What should have been the opportunity for the Conservative Party’s relaunch after its worst election defeat in history is instead a quick also-run news story between more significant events. Tomorrow’s political interview programmes will be dominated by Rachel Reeves, not Kemi Badenoch. Such is life in opposition.

Even more trickily, Badenoch hardly comes in with a storming mandate. The final contest was Badenoch versus Jenrick because James Cleverly’s supporters couldn’t get their act together and decide which of the two they wanted Cleverly to face off against in the final two. Had five of her MPs got their act together, she might never have made the members’ ballot in the first place.

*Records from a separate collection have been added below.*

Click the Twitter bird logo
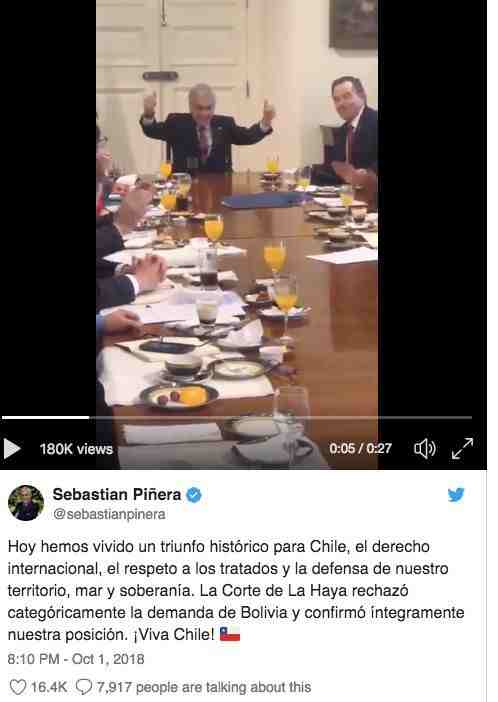The image size is (498, 702). [x=456, y=495]
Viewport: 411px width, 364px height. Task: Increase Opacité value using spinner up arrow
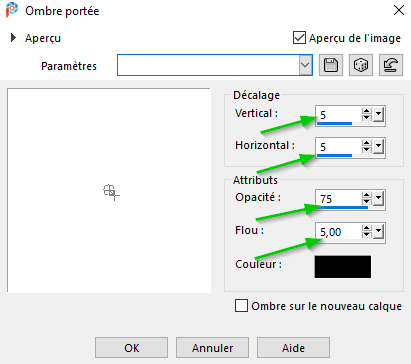(366, 196)
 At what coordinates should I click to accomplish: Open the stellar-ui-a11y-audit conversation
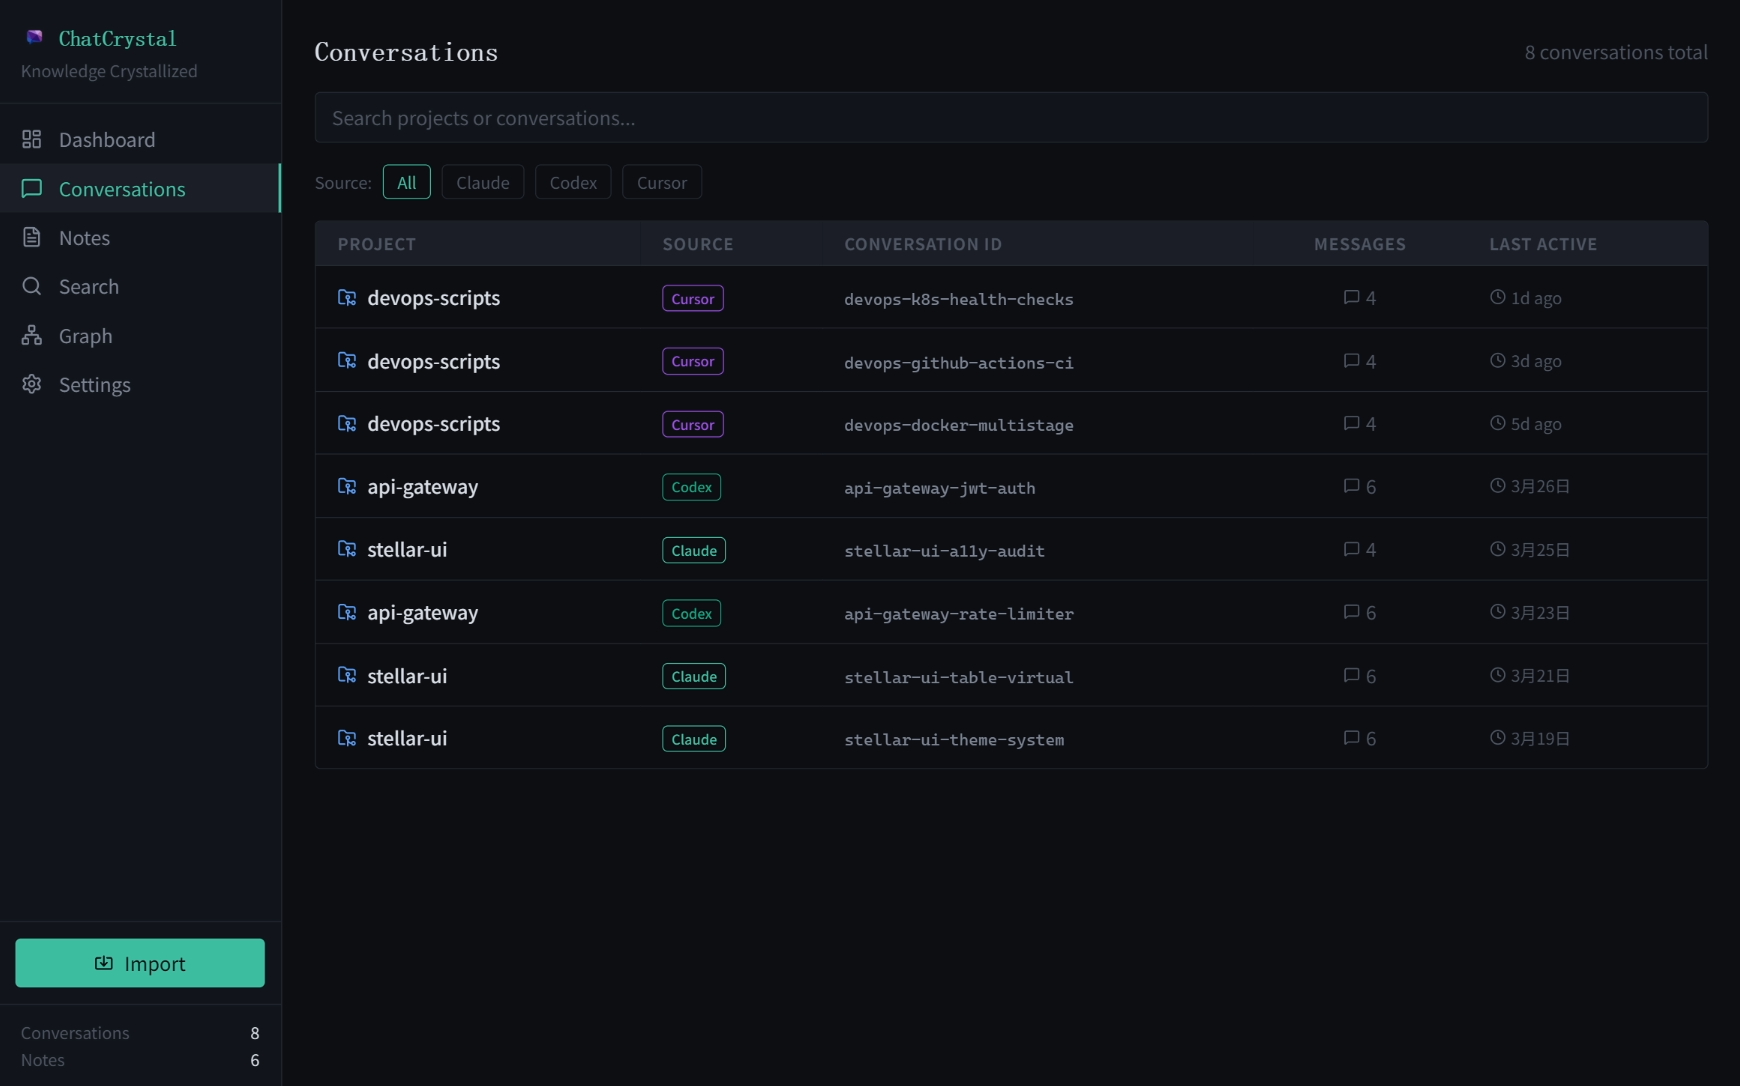(943, 550)
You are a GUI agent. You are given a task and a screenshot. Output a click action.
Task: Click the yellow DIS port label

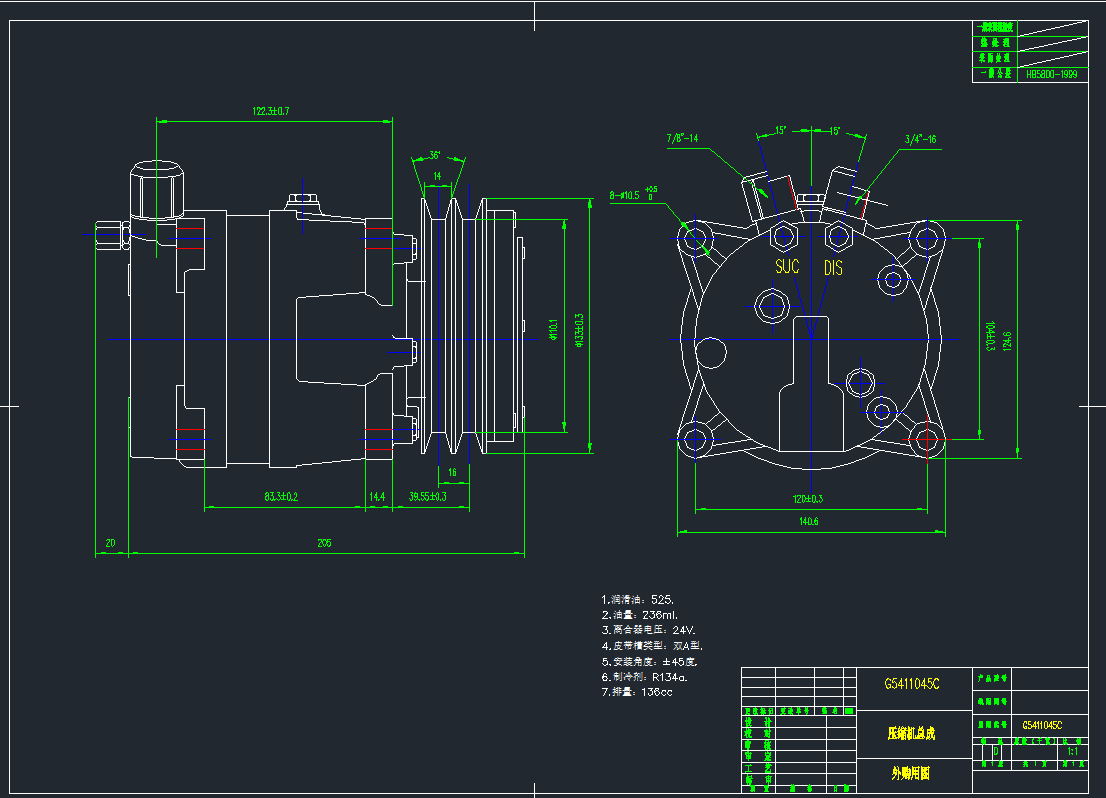click(x=833, y=267)
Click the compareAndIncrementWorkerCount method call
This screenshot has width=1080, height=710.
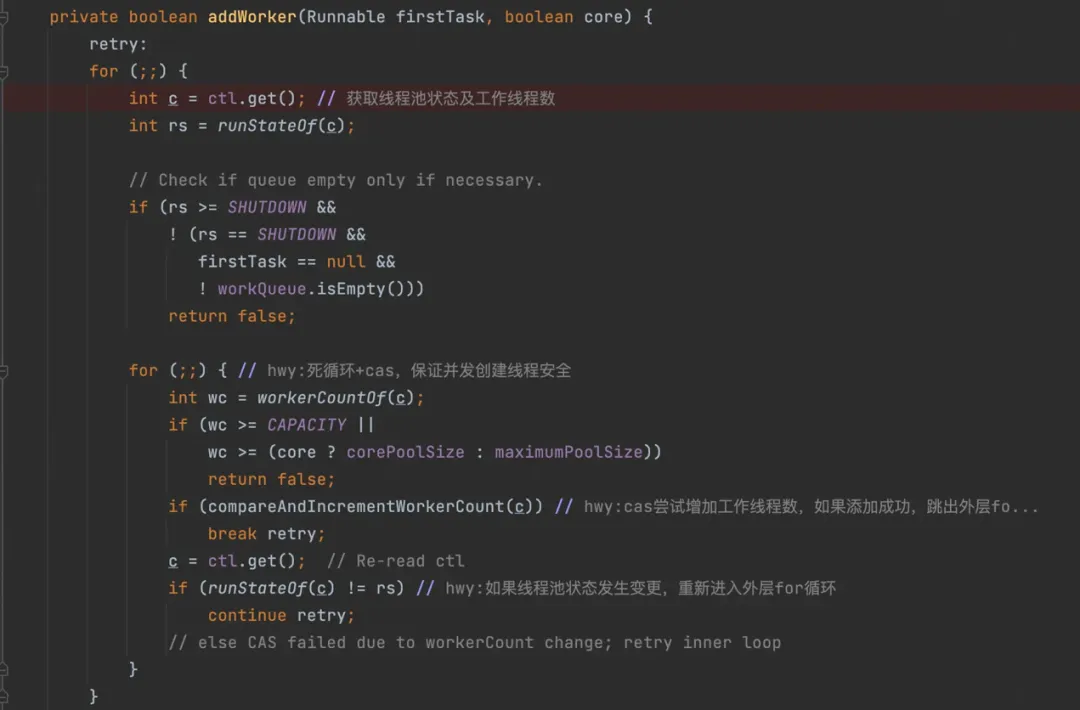356,507
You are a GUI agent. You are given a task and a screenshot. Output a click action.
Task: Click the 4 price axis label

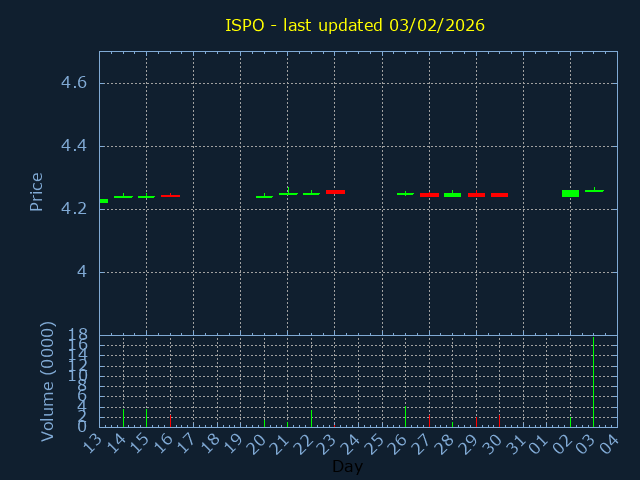[82, 272]
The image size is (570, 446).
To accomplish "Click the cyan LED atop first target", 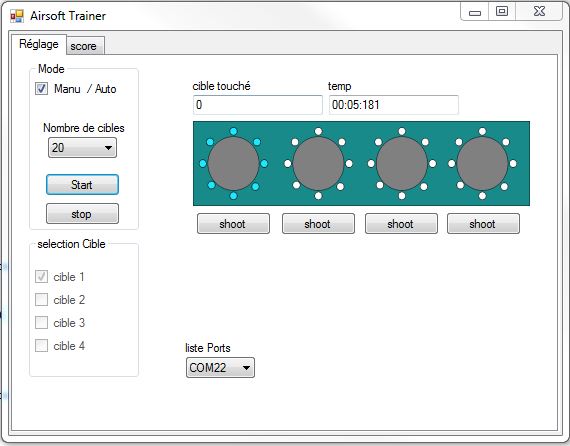I will (233, 131).
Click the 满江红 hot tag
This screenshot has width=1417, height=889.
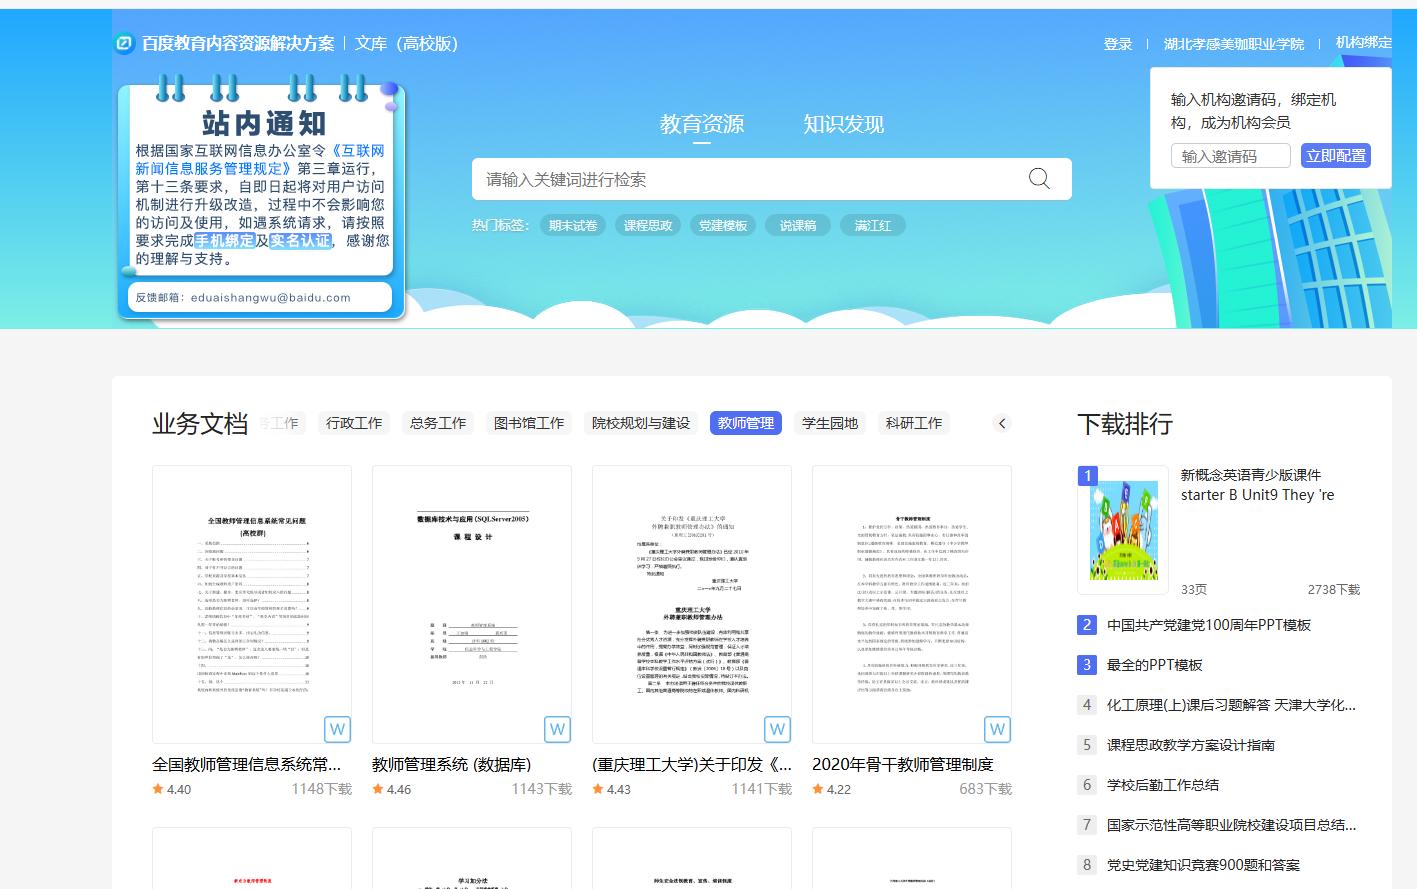coord(872,225)
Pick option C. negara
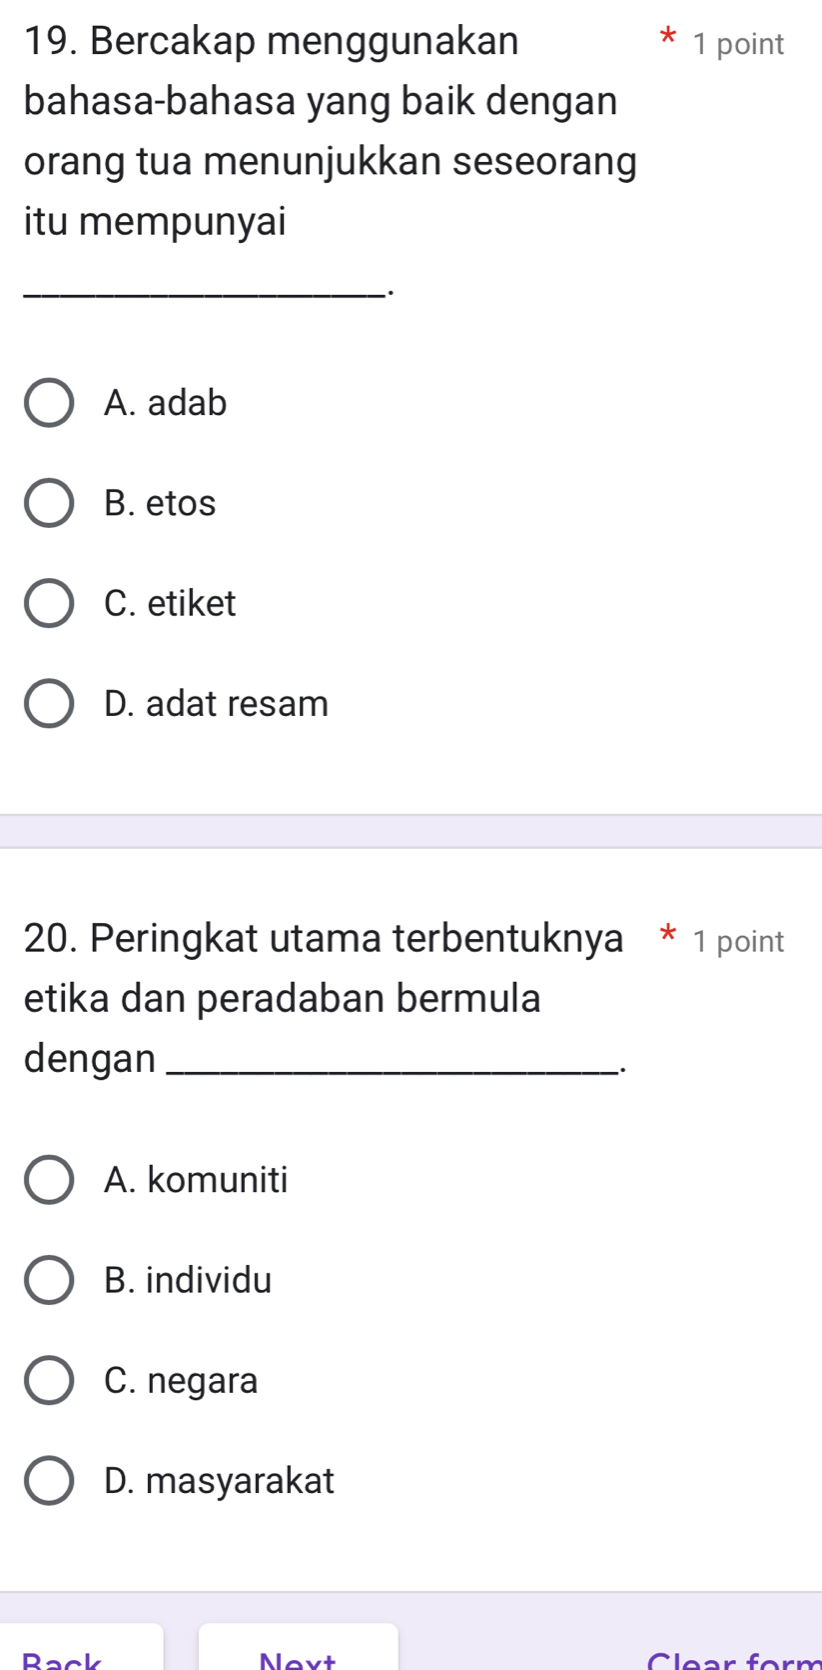 point(48,1381)
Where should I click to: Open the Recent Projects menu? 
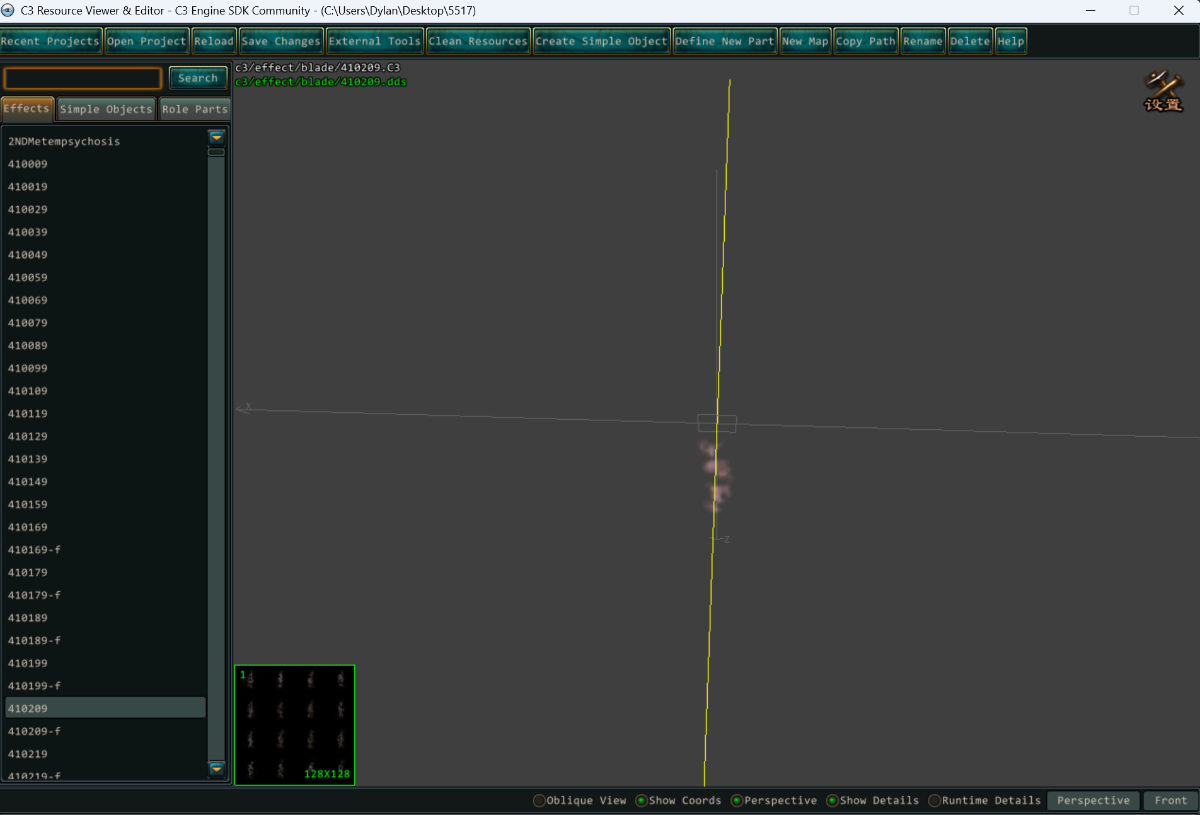(x=50, y=41)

That shaky Westminster mandate is supported by the lowest ever turnout among members in a Conservative leadership election. On the face of it, a 72.8% turnout doesn’t look that bad, but being able to vote for the leader is more-or-less the entire purpose of being a Tory member. 

As it stands, 53,800 or so of those members voted for Badenoch, 41,400 voted for Jenrick, and 35,800 didn’t bother returning their ballot. Impressively in a contest with two candidates, 45 members managed to invalidate their ballot by voting for both of them.

Badenoch has been handed a stumbling start by a vastly weakened party: she has just 120 other Conservative MPs behind her, and she knows the majority of those people wanted someone else to be leader. Labour’s majority is bigger than her Westminster contingent. 

Despite that, Conservative expectations are detached from reality: excitable MPs and media boosters talk as if Keir Starmer’s government is likely to collapse within two years, they look at current polls which seem to help the party, and even at conference they spoke as if returning to power at the next election is more likely than not.

Badenoch has to get the party ready for government, even as many of her colleagues on some level believe it already is. She has to sell the party on a new vision of Conservatism – one she hasn’t told them much about before they’ve put her in office. 

And she surely must know that the Tory party is addicted to its own drama, and has ousted leader after leader in recent years: some staffers and members openly spoke of voting for the candidate they thought would flame out fastest, in the hope they could replace them before the election. 

The clash of her own style, the party’s dire finances and political position, and her colleagues’ inflated expectations mean she is in for a tough course indeed.